# Problem
In the entries below, find the line with "Duplicate the selected layer" and the line with "Click the sender". Reproduce those two lines and every line between them exactly, and nothing more.

(Records from a data source)
******************************
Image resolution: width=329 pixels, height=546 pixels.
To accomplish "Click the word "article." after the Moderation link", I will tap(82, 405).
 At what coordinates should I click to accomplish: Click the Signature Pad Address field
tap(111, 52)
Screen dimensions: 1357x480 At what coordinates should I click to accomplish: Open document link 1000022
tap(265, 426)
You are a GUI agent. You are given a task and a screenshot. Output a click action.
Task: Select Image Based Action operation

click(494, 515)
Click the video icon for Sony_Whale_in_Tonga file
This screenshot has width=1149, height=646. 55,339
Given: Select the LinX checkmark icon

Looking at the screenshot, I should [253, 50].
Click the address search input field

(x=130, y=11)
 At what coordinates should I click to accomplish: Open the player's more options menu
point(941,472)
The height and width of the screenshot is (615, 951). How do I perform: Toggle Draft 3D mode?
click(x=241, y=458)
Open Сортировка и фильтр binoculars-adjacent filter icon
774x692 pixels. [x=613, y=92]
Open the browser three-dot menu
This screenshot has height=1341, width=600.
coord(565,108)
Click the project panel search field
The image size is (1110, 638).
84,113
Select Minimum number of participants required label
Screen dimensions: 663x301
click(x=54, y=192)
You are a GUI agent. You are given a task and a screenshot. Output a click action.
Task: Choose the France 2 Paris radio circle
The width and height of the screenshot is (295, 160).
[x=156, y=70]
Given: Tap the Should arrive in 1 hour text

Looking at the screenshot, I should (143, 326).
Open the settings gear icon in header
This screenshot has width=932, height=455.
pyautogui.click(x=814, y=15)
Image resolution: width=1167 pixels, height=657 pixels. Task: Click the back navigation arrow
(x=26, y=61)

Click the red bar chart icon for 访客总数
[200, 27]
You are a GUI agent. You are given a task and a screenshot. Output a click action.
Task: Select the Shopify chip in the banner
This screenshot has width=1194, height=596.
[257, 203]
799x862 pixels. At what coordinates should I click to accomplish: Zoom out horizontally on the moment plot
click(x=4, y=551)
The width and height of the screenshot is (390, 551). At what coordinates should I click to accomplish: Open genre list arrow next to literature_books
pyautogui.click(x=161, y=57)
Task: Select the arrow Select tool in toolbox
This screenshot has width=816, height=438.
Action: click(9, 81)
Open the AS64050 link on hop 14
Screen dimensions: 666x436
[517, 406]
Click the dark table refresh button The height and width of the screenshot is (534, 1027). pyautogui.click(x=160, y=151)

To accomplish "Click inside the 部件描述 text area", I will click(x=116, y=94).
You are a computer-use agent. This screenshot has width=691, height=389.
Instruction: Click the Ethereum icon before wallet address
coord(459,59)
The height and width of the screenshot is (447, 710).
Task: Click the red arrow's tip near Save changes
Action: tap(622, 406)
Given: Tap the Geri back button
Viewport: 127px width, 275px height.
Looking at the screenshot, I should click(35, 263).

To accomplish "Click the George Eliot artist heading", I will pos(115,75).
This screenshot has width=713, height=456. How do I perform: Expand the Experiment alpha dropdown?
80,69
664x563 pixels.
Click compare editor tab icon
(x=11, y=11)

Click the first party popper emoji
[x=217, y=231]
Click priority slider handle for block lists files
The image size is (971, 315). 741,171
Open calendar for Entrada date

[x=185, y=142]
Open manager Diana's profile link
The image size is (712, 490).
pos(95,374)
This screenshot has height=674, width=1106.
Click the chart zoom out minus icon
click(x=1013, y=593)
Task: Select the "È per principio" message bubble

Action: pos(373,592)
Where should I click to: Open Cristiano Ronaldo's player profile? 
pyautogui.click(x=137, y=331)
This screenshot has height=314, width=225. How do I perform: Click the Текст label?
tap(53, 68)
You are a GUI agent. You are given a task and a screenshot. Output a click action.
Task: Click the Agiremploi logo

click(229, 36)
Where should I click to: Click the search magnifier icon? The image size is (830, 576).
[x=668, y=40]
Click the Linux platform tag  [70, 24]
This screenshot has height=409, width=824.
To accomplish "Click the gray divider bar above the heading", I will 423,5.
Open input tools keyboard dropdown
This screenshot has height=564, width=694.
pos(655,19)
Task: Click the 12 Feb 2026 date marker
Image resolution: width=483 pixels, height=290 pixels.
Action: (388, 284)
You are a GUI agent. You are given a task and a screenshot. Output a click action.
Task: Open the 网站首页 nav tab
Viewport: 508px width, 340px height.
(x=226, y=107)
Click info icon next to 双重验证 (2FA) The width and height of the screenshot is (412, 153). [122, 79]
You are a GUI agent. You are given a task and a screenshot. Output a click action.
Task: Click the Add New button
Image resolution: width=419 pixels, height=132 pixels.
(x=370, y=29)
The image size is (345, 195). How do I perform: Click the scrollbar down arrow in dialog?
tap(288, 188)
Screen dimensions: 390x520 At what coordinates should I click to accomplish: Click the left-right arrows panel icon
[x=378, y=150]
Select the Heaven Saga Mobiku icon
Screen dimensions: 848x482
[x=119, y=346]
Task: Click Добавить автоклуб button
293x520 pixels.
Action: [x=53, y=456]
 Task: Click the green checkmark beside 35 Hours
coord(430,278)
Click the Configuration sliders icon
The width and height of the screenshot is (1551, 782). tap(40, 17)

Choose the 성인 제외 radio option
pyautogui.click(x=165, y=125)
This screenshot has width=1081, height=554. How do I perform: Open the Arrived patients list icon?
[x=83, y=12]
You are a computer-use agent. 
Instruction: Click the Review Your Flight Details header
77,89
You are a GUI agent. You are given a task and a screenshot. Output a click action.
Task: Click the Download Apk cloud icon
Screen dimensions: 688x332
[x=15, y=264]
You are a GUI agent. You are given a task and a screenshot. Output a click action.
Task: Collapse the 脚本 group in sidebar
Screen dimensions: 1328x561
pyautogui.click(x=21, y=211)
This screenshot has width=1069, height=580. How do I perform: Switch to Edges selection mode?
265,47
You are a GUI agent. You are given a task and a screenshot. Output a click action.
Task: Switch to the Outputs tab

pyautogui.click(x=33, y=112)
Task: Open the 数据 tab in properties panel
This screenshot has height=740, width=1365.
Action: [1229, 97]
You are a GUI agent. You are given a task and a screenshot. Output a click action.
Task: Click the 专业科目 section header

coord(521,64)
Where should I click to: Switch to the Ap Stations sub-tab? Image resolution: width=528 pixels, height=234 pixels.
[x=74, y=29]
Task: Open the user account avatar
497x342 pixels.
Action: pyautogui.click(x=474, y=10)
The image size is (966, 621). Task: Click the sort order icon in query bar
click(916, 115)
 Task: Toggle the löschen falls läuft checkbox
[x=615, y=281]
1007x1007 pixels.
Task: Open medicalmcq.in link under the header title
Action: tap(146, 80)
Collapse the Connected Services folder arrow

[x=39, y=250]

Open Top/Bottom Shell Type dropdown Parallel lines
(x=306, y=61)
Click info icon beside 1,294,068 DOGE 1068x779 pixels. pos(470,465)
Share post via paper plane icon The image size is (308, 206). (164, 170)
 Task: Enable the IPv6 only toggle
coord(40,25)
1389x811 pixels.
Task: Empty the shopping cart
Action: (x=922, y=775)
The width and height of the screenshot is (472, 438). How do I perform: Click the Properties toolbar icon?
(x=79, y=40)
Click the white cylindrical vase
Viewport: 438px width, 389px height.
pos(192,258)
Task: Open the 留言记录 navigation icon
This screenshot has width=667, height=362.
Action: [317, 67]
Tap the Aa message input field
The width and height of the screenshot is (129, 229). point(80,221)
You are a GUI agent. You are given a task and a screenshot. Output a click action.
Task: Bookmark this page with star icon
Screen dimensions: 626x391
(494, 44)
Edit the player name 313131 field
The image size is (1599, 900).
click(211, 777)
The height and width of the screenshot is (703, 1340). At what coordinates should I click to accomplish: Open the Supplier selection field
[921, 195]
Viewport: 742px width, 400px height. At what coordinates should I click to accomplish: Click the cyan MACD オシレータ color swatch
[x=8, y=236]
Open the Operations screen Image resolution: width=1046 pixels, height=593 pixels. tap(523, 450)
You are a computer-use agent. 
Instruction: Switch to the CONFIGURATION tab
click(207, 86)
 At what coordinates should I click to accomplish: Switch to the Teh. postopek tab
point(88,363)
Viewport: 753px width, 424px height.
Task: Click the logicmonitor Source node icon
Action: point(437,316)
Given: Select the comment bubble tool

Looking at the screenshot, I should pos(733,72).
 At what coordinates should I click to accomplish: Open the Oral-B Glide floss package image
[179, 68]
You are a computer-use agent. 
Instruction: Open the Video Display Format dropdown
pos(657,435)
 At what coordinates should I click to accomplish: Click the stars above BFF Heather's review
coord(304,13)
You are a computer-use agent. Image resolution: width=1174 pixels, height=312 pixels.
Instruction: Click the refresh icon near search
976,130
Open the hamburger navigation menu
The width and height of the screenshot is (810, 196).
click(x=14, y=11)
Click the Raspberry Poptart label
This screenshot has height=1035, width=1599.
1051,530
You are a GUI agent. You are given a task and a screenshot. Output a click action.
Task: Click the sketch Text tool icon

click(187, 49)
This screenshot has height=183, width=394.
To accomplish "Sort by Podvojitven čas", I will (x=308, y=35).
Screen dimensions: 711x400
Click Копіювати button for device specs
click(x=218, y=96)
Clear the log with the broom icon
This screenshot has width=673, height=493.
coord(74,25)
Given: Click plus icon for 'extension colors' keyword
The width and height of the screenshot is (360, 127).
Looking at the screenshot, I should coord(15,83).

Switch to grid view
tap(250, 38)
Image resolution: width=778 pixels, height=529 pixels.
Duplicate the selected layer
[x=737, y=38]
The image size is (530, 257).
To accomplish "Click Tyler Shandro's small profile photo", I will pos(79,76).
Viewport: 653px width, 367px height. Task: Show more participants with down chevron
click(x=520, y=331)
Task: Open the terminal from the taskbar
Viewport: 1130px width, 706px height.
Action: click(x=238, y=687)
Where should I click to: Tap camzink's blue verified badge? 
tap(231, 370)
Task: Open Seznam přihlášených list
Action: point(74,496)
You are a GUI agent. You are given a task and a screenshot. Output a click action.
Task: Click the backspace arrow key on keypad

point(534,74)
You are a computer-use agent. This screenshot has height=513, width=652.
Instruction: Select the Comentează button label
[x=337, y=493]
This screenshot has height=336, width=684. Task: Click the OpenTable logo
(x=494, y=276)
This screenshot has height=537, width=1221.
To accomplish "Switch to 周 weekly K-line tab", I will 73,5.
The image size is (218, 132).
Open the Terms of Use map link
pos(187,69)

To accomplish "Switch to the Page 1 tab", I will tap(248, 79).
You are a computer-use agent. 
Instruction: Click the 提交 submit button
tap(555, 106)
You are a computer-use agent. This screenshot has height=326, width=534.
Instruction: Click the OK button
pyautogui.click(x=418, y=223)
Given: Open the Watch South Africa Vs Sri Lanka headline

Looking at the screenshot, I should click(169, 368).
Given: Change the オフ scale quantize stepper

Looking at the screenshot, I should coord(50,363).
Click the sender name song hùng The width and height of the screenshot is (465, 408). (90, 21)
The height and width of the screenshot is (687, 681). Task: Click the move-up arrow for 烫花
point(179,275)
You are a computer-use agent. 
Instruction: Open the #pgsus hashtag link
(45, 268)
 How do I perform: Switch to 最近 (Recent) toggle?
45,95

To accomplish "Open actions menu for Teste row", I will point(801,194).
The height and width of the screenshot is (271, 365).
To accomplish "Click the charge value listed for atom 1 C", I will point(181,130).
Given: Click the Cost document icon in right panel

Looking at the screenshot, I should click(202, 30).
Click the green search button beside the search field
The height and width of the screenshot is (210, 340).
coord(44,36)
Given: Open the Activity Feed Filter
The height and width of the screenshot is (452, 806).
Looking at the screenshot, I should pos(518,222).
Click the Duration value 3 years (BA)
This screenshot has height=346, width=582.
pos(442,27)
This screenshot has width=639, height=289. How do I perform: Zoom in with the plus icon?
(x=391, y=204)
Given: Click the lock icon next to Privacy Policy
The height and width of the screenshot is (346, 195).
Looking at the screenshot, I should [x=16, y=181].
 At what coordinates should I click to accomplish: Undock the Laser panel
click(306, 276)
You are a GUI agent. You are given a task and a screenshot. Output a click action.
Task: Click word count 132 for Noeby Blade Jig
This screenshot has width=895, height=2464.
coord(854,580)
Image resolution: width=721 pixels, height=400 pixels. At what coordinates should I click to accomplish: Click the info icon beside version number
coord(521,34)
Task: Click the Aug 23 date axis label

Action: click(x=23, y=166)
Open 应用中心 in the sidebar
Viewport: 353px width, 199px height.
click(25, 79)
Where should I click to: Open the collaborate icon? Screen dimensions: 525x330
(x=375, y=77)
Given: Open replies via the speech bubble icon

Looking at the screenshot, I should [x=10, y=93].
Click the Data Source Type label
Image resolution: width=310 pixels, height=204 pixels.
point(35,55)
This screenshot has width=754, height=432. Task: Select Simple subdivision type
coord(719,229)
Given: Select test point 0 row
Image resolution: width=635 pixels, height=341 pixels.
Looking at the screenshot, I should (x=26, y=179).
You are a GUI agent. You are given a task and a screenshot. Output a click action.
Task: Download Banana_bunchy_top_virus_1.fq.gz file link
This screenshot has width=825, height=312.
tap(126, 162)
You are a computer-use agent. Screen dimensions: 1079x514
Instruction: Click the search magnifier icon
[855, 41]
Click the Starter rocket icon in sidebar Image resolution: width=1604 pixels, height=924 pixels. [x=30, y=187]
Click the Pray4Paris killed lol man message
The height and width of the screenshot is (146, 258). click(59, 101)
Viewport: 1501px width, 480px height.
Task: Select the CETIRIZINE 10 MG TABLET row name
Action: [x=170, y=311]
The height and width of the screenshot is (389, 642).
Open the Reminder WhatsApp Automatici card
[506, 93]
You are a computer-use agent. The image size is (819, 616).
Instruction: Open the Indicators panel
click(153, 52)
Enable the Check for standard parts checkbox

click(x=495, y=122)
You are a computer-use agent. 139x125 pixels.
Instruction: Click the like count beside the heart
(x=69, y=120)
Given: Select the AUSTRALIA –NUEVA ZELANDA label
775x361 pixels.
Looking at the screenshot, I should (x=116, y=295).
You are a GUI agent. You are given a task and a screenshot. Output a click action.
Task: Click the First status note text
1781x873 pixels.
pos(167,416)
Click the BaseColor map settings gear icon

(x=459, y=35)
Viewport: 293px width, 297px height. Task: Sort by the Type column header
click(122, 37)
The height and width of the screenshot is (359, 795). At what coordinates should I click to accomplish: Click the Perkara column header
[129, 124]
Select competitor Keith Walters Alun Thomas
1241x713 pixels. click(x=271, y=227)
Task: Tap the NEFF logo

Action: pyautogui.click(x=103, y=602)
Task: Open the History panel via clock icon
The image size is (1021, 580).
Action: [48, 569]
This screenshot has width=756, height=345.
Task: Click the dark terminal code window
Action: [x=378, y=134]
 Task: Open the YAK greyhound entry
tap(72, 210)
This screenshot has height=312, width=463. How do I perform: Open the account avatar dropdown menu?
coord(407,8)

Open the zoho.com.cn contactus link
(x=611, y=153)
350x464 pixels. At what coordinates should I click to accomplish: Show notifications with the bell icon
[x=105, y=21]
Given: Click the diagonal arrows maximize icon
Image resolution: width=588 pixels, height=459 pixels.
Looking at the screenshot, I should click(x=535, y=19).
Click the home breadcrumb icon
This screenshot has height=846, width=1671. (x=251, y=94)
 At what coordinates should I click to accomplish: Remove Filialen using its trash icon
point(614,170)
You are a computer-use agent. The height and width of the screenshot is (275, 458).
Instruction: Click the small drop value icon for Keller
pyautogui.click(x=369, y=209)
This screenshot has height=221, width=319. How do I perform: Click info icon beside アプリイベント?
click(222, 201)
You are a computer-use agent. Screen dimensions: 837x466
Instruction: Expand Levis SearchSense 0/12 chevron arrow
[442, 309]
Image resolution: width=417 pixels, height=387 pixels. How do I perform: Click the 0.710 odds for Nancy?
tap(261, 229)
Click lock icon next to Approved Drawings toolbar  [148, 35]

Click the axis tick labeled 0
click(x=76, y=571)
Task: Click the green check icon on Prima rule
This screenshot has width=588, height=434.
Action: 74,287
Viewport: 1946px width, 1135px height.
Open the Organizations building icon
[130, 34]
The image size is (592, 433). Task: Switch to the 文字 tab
******************************
# Written answer
Duplicate the selected layer
[x=737, y=38]
The image size is (530, 257).
To accomplish "Click Tyler Shandro's small profile photo", I will pos(79,76).
Viewport: 653px width, 367px height. Task: Show more participants with down chevron
click(x=520, y=331)
Task: Open the terminal from the taskbar
Viewport: 1130px width, 706px height.
Action: click(x=238, y=687)
Where should I click to: Tap camzink's blue verified badge? 
tap(231, 370)
Task: Open Seznam přihlášených list
Action: point(74,496)
You are a GUI agent. You are given a task and a screenshot. Output a click action.
Task: Click the backspace arrow key on keypad

point(534,74)
You are a computer-use agent. This screenshot has height=513, width=652.
Instruction: Select the Comentează button label
[x=337, y=493]
This screenshot has height=336, width=684. Task: Click the OpenTable logo
(x=494, y=276)
This screenshot has height=537, width=1221.
To accomplish "Switch to 周 weekly K-line tab", I will 73,5.
The image size is (218, 132).
Open the Terms of Use map link
pos(187,69)

To accomplish "Switch to the Page 1 tab", I will tap(248, 79).
You are a computer-use agent. 
Instruction: Click the 提交 submit button
tap(555, 106)
You are a computer-use agent. This screenshot has height=326, width=534.
Instruction: Click the OK button
pyautogui.click(x=418, y=223)
Given: Open the Watch South Africa Vs Sri Lanka headline

Looking at the screenshot, I should click(169, 368).
Given: Change the オフ scale quantize stepper

Looking at the screenshot, I should coord(50,363).
Click the sender name song hùng The width and height of the screenshot is (465, 408). (90, 21)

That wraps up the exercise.